The European Commission, the EU Parliament and the European Council have agreed upon a regulation of the financial markets. What is being celebrated as a breakthrough in the battle against excessive speculation reveals itself upon closer examination to be a phoney compromise: the betting on food prices can largely continuew unchecked.
The EU states promise new regulations to curb future turbulence in the stock markets and the speculation with food. During the night of Tuesday to Wednesday, the negotiators from the EU Commission, the member states and the European Parliament agreed on a new version of the EU Markets in Financial Instruments Directive (MiFID). The compromise still needs to be formally accepted by the EU Parliament and the EU states in the coming weeks. The guidelines could then become effective by the end of 2016.

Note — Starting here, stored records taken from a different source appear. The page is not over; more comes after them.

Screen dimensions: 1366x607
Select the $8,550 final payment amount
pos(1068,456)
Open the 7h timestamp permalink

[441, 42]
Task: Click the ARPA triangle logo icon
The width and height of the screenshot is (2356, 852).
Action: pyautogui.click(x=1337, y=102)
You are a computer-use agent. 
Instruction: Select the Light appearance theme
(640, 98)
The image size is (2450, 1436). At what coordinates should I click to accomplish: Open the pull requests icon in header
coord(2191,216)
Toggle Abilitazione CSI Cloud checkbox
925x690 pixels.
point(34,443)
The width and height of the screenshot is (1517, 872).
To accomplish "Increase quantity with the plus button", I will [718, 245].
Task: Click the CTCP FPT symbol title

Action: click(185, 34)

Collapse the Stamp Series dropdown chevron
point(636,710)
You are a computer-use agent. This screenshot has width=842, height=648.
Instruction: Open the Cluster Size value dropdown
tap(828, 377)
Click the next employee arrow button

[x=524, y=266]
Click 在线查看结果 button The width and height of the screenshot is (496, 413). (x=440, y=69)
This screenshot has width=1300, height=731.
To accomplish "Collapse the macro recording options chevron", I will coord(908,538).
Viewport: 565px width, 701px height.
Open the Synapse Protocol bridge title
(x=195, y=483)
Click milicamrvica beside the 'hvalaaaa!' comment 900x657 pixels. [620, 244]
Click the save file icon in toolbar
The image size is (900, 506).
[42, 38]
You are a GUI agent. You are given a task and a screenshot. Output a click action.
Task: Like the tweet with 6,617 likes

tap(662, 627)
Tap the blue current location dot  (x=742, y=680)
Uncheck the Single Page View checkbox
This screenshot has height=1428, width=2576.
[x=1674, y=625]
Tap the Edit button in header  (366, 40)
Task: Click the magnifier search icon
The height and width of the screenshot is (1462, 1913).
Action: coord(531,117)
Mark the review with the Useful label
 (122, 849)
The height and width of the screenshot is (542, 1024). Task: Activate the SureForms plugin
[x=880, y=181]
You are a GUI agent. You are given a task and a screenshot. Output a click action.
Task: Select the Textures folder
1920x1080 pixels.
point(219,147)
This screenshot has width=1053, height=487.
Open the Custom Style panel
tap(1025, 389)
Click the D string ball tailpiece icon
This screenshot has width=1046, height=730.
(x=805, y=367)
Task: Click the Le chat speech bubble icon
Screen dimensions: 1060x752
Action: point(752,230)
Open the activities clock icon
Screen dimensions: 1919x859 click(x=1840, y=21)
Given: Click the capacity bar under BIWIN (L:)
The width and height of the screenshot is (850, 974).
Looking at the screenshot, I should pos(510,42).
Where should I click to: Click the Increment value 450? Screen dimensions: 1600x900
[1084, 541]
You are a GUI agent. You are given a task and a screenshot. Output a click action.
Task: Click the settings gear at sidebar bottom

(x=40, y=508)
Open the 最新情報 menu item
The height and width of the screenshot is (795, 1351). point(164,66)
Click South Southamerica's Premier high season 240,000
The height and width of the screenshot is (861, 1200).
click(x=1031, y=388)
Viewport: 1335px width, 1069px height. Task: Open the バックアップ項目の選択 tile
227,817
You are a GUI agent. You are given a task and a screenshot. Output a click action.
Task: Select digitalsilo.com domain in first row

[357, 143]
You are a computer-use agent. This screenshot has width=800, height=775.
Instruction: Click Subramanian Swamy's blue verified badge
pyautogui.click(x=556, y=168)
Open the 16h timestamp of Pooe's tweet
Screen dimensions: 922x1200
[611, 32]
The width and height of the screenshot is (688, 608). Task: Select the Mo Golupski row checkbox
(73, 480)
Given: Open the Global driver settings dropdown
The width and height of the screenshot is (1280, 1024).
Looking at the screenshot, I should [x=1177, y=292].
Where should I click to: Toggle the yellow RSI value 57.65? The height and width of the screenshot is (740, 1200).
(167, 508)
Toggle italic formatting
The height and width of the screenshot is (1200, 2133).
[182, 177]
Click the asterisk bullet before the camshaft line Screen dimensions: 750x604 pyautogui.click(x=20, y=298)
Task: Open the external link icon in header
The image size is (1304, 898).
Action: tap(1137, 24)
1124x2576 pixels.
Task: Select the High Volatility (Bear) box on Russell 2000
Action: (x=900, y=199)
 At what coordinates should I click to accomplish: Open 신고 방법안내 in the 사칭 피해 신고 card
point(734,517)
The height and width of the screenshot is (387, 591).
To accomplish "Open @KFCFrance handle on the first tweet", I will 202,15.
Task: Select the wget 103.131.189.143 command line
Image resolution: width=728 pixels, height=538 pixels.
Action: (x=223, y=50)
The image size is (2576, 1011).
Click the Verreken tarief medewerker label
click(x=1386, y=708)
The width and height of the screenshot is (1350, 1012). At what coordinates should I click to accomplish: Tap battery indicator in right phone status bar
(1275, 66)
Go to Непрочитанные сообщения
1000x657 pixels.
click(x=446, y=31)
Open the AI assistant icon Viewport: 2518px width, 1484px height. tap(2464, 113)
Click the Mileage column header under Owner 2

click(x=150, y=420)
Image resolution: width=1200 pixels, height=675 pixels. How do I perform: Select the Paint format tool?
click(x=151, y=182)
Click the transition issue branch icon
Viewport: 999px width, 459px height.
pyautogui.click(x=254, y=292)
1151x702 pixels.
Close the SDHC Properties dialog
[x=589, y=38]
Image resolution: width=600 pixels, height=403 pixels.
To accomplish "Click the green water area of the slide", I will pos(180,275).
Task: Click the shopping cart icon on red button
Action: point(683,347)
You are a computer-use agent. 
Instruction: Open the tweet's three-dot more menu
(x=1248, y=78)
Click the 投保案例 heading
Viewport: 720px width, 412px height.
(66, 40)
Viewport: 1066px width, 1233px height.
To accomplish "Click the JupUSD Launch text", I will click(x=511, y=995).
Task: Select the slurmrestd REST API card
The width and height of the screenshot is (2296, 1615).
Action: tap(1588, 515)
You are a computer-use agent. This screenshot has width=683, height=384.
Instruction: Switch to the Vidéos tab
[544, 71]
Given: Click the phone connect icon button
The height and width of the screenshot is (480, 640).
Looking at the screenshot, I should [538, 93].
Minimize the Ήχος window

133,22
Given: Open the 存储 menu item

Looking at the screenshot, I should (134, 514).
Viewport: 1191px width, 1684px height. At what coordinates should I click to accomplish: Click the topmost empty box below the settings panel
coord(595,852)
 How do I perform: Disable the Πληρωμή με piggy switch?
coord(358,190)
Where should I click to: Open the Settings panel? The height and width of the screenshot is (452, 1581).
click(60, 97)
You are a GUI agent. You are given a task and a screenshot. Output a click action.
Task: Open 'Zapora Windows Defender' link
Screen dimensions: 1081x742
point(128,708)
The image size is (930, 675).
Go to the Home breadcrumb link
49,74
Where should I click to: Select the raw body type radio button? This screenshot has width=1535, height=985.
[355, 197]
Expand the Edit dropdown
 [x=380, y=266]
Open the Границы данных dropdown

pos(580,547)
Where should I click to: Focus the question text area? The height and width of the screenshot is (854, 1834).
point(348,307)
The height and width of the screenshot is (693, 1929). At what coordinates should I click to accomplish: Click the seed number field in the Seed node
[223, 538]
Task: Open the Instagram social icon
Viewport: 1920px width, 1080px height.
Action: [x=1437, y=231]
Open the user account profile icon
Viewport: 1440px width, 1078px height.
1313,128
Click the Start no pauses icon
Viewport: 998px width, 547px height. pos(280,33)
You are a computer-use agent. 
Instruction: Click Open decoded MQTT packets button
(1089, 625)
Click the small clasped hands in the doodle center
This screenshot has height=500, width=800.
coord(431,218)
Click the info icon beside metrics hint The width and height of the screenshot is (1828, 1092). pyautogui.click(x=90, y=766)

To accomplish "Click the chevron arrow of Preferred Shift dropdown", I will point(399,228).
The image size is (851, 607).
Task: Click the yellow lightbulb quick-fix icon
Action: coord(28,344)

Position limits are not to be determined uniformly
So-called position limits are actually provided for in the new MiFID regulations. This is supposed to limit the number of speculative contracts – in principle the right instrument. But the way the position limits are to be set up, they will probably be ineffective, because the limits are not to be determined uniformly for the whole EU, but rather by each country for itself. This puts the EU member states in competition with each other, in which the financial centre is the country with the laxest regulations benefits. It thus creates a fatal incentive for EU states to set the loosest possible limits.
A phoney compromise prevents better regulation for years
The planned regulation will thus not prevent food speculation and its fatal consequences. According to foodwatch, this is a phoney compromise. Even no regulation at all would ultimately be better than this one: because now a bad regulation will probably be codified, causing a better regulation to be ruled out for years to come.